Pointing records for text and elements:
──────────
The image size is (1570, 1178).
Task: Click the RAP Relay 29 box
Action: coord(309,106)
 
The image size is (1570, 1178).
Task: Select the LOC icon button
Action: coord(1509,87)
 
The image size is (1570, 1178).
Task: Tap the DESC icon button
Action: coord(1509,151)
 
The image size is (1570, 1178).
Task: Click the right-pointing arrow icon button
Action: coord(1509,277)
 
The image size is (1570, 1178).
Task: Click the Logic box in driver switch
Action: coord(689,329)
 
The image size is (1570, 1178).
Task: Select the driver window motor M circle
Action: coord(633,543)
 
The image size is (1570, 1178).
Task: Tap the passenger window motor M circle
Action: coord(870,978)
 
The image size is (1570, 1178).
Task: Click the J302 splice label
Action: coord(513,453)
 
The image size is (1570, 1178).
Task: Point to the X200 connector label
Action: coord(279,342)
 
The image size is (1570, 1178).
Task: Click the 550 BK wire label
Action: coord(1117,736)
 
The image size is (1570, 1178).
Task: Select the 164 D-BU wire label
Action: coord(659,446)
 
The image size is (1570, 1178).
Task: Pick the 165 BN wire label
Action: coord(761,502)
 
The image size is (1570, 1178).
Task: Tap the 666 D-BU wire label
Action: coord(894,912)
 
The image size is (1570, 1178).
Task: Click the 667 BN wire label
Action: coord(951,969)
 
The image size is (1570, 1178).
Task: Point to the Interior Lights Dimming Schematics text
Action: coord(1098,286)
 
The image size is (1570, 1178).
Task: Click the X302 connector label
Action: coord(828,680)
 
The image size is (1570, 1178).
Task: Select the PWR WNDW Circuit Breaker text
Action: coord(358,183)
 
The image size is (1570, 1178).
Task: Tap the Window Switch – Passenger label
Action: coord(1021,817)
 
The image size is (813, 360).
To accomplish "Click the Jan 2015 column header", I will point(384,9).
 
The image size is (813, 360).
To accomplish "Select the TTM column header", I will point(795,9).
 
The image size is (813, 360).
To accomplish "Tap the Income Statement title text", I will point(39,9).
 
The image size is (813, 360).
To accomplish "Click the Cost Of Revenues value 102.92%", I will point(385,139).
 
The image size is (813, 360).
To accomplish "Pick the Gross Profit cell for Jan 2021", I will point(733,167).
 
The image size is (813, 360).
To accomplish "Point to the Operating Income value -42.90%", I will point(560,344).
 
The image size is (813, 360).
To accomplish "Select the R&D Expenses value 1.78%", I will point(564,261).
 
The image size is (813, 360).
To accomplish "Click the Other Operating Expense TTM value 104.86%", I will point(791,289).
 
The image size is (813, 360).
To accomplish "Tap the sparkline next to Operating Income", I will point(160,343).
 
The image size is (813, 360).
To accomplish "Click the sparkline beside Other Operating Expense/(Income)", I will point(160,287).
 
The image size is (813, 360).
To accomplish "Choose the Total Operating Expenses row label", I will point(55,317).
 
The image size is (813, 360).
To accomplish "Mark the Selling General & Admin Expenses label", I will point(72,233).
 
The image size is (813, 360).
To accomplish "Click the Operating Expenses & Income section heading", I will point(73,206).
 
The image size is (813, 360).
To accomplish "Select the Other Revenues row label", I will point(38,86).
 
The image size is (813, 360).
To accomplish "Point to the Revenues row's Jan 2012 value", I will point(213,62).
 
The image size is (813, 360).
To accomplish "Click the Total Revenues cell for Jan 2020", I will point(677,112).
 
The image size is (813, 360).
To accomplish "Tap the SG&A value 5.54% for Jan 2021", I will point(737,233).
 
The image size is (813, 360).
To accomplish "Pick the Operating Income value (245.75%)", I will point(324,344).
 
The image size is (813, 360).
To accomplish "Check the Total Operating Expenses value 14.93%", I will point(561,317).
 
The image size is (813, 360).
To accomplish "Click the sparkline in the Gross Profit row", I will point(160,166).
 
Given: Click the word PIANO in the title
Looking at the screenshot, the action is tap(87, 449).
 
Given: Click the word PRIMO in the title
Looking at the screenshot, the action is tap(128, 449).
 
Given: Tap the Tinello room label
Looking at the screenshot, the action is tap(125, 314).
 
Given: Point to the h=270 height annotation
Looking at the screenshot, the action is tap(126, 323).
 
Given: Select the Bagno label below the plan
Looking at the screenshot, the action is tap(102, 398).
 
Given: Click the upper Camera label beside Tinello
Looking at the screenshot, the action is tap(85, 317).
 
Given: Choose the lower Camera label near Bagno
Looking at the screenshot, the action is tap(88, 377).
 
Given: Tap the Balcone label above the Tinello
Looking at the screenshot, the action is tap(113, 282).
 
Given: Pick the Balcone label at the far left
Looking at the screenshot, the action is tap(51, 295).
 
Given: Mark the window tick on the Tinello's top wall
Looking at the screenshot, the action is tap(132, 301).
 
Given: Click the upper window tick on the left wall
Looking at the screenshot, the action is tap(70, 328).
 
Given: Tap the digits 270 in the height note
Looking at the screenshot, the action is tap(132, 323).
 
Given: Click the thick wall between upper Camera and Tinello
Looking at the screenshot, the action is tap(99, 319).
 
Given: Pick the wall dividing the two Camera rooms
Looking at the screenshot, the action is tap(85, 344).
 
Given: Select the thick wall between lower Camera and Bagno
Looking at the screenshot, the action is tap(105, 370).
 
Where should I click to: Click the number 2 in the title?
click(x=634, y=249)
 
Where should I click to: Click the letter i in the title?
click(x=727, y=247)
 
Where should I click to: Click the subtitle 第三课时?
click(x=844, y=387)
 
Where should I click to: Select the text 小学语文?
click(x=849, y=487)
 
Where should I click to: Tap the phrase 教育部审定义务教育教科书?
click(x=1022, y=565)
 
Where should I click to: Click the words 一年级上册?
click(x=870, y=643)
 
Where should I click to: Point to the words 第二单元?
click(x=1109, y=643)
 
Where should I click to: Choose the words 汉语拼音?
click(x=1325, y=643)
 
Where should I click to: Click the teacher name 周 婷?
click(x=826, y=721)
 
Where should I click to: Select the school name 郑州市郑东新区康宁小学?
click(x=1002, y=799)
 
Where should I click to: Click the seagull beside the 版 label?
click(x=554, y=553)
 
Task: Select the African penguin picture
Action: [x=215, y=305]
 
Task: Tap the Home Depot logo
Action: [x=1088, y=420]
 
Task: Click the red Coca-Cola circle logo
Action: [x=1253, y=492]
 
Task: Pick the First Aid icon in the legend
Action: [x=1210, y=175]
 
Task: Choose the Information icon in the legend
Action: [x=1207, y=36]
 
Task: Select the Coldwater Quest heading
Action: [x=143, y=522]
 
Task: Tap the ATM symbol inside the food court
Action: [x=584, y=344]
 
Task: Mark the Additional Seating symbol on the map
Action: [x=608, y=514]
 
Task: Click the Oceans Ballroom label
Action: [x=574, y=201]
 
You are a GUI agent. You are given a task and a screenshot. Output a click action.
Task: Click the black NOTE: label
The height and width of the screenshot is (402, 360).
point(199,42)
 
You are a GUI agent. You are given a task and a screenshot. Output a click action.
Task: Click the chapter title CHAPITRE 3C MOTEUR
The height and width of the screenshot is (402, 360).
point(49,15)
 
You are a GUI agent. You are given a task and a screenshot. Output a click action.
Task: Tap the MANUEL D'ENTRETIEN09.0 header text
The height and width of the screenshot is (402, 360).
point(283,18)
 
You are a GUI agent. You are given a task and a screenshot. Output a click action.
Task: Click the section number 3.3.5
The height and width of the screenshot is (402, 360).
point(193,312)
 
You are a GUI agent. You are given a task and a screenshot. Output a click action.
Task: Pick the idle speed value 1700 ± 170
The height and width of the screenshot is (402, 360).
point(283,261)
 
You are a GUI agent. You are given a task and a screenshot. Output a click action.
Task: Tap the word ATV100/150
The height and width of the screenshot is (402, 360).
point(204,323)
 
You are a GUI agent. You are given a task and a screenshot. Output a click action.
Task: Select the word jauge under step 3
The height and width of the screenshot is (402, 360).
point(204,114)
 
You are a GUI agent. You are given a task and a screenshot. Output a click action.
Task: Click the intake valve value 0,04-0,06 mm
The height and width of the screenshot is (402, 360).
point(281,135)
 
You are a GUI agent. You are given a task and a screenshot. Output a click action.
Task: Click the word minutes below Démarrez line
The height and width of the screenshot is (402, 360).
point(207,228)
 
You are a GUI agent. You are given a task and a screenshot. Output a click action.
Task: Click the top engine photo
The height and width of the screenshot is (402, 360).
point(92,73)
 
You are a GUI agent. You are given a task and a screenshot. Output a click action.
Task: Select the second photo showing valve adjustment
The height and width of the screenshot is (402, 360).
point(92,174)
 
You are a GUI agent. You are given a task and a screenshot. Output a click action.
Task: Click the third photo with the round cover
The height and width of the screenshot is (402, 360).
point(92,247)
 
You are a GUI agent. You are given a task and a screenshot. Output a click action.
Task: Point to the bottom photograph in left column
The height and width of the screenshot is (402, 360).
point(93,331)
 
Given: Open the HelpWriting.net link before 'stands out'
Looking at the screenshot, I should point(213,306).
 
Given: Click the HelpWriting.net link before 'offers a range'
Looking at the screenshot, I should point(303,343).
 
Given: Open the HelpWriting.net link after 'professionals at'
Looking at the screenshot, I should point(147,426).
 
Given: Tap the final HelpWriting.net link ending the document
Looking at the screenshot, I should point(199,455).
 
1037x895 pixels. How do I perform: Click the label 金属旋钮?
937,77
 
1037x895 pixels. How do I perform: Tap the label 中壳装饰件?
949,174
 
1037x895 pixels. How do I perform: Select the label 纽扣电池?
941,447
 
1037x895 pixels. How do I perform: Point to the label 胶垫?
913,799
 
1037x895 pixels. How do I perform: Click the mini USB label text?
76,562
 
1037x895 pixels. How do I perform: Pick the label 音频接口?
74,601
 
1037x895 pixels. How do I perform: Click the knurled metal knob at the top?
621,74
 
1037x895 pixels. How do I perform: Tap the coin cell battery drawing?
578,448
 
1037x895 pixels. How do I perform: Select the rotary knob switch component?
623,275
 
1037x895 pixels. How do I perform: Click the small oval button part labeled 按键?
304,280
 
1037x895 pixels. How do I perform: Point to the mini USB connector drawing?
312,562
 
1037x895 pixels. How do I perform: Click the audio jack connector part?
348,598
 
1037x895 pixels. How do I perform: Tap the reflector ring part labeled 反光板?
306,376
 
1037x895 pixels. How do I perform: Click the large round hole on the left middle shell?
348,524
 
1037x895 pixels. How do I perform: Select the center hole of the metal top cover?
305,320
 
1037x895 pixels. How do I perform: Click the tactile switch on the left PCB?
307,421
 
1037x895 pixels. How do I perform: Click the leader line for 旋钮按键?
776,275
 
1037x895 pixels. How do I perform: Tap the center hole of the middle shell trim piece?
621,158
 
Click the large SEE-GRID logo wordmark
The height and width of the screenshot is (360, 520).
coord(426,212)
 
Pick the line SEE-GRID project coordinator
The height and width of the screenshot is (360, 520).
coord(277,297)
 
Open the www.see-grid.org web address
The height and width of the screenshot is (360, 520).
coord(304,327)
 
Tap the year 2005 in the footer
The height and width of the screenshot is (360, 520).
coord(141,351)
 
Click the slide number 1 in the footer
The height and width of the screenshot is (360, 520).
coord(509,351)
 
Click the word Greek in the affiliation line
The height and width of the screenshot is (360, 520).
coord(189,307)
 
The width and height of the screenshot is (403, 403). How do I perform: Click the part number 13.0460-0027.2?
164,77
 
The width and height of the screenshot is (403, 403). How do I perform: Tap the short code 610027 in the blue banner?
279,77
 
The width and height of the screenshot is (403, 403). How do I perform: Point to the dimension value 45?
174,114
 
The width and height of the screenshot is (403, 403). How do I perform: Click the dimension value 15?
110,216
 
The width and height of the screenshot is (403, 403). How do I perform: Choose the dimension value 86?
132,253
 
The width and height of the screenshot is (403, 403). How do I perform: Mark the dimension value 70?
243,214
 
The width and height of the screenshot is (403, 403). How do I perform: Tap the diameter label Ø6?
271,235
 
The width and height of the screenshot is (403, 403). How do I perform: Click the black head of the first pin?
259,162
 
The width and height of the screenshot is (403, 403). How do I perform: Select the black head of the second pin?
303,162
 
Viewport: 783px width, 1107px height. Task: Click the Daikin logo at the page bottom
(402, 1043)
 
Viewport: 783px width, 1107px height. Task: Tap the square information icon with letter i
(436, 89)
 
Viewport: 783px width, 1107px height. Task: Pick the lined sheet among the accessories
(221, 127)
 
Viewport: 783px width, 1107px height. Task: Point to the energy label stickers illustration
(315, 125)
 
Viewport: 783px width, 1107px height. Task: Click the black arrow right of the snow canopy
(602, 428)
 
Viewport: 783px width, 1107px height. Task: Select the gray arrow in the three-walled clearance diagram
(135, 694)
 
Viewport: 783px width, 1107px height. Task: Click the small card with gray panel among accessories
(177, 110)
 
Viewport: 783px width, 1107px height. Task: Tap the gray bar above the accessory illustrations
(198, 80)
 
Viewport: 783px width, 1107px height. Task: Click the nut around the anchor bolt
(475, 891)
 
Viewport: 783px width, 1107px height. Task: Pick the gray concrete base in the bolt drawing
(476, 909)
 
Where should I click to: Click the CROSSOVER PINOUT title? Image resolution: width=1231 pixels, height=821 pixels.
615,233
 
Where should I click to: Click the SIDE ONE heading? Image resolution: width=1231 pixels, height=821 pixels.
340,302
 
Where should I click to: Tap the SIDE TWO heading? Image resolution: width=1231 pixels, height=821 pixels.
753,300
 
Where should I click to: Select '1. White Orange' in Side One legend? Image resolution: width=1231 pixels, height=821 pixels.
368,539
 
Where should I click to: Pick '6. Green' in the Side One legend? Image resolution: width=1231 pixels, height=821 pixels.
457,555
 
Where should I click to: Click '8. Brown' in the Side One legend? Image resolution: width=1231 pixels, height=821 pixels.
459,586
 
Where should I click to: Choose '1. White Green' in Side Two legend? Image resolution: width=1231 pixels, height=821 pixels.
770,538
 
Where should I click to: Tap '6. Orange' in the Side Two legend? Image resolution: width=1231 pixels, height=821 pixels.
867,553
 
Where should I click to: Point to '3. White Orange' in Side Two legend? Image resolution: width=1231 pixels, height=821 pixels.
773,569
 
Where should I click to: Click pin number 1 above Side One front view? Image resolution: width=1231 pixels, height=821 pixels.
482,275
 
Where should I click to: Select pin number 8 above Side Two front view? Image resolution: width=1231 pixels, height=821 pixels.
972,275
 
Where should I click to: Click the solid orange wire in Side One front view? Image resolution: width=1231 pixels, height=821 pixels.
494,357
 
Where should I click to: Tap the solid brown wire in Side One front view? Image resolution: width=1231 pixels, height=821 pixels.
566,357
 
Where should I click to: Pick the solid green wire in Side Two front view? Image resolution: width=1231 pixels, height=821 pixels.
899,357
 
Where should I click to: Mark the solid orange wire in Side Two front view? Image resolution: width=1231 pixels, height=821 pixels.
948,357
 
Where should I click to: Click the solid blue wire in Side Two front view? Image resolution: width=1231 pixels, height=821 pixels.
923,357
──────────
> [YOUR GOAL]: In the stretch from the start of the lines through the line containing "Action: coord(358,183)", switch "wire label" to "wire tag". Write out that stretch again with nothing else changed.

> [FINAL ANSWER]:
The image size is (1570, 1178).
Task: Click the RAP Relay 29 box
Action: coord(309,106)
 
The image size is (1570, 1178).
Task: Select the LOC icon button
Action: coord(1509,87)
 
The image size is (1570, 1178).
Task: Tap the DESC icon button
Action: coord(1509,151)
 
The image size is (1570, 1178).
Task: Click the right-pointing arrow icon button
Action: coord(1509,277)
 
The image size is (1570, 1178).
Task: Click the Logic box in driver switch
Action: coord(689,329)
 
The image size is (1570, 1178).
Task: Select the driver window motor M circle
Action: coord(633,543)
 
The image size is (1570, 1178).
Task: Tap the passenger window motor M circle
Action: coord(870,978)
 
The image size is (1570, 1178).
Task: Click the J302 splice label
Action: coord(513,453)
 
The image size is (1570, 1178).
Task: Point to the X200 connector label
Action: coord(279,342)
 
The image size is (1570, 1178).
Task: Click the 550 BK wire tag
Action: coord(1117,736)
 
The image size is (1570, 1178).
Task: Select the 164 D-BU wire tag
Action: coord(659,446)
 
The image size is (1570, 1178).
Task: Pick the 165 BN wire tag
Action: coord(761,502)
 
The image size is (1570, 1178).
Task: Tap the 666 D-BU wire tag
Action: coord(894,912)
 
The image size is (1570, 1178).
Task: Click the 667 BN wire tag
Action: coord(951,969)
 
The image size is (1570, 1178).
Task: Point to the Interior Lights Dimming Schematics text
Action: coord(1098,286)
 
The image size is (1570, 1178).
Task: Click the X302 connector label
Action: coord(828,680)
 
The image size is (1570, 1178).
Task: Select the PWR WNDW Circuit Breaker text
Action: coord(358,183)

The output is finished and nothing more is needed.